В то время мой собственный гендер висел у меня камнем на шее. Я была небинарна, хоть еще и не знала этого слова. Внутри я себя всегда ощущала мальчиком, женственным мальчиком-геем, и диссонанс между тем, как я себя чувствовала, и тем, как меня воспринимали, был таким болезненным, что часто мне вообще не хотелось покидать свою комнату и выходить в люди. Десять лет назад проблемы трансгендеров обсуждались далеко не так открыто и широко, как сейчас, а если обсуждались, то в рамках перехода от мужчины к женщине и от женщины к мужчине. Это был уже шаг вперед, но он не затрагивал проблему тех, кому не подходил ни один гендер. Будучи транс-персоной, я хотела совсем отказаться от бинарности, что кажется совершенно естественным, когда это касается тебя, и совершенно неестественным и насильственно навязанным, когда у тебя нет такой проблемы. Я хотела сорок три миллиона гендеров Хиршфельда, во всем их великолепии и без ограничений, бассейн, куда можно нырнуть и уплыть прочь.

Можно с негодованием относиться к тому, что происходит с телами, категоризируемыми как женские, при этом имея скептический взгляд на жесткое разделение гендеров на два противопоставленных типа: голубого и розового цвета. Даже Андреа Дворкин понимала это. Сейчас многие думают, будто она стояла за обособление гендеров, хотя на самом деле ей тоже хотелось полного растворения бинарности, что бы ни говорили трансфобы, которые считают ее своей единомышленницей. «Мы хотим уничтожить сексизм, а именно полярные определения мужских и женских ролей, мужчины и женщины, – писала она в „Половой связи“. – Андрогинности как концепции по определению неведомо подавление сексуальности… Возможно, она – единственный путь к свободе, доступный женщинам, мужчинам и всё более заметному большинству, то есть остальным нам»[307].
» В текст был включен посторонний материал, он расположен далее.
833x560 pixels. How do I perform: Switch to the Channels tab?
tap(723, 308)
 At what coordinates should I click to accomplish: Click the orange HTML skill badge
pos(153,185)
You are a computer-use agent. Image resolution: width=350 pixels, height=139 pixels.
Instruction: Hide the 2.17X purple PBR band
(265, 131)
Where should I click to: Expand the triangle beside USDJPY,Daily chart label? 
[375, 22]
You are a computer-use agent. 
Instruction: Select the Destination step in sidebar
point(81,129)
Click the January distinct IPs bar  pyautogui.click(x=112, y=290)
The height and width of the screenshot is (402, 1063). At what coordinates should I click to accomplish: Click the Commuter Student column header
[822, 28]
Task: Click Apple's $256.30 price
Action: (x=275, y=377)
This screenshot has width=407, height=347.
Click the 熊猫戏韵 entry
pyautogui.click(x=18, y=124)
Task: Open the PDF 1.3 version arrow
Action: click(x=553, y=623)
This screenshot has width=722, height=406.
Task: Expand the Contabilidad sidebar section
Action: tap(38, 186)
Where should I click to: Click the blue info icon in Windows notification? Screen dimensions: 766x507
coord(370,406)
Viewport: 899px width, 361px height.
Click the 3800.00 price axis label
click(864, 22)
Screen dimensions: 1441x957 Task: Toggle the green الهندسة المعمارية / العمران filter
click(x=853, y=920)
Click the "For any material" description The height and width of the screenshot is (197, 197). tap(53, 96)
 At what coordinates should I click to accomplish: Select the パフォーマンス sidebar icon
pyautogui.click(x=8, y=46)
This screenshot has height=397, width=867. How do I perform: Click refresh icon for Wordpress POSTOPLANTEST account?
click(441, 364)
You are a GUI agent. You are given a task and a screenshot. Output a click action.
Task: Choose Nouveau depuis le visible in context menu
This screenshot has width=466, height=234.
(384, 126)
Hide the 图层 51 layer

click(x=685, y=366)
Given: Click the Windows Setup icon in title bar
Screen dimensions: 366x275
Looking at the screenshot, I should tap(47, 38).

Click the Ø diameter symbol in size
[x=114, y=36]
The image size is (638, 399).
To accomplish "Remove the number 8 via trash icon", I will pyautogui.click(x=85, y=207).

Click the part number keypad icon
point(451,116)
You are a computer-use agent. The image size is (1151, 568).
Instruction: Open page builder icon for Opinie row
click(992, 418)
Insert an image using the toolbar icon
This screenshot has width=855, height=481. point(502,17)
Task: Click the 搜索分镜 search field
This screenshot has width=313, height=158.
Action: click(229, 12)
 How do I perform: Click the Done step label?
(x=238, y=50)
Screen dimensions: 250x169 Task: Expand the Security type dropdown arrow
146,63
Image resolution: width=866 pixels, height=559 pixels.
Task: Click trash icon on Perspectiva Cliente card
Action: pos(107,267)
Бонд был самой заметной небинарной персоной и первопроходцем того времени; он не только придумал местоимение v, но еще и ввел гендерно-инклюзивное обращение Mx., сейчас настолько общепринятое, что его предлагают как опцию в документах моего английского банка. При виде человека, который смело отстаивал свой отдельный гендер, я испытывала головокружительный восторг. Пока я шла через Ист-Виллидж к «Joe’s Pub», мое чувство изоляции постепенно растворялось, а на подъеме по большим ступеням на Лафайет-стрит сердце начинало биться чаще. Я всегда садилась за столик в первом ряду, обычно с одним или двумя друзьями, брала стакан бурбона и ждала момента, когда груз на моих плечах растворится. У меня никогда не было уверенности, что это произойдет, но это случалось каждый раз, и после я не могла толком это описать – только знала, что какой-то зажим, узел исчезал и по моему телу текла жизнь.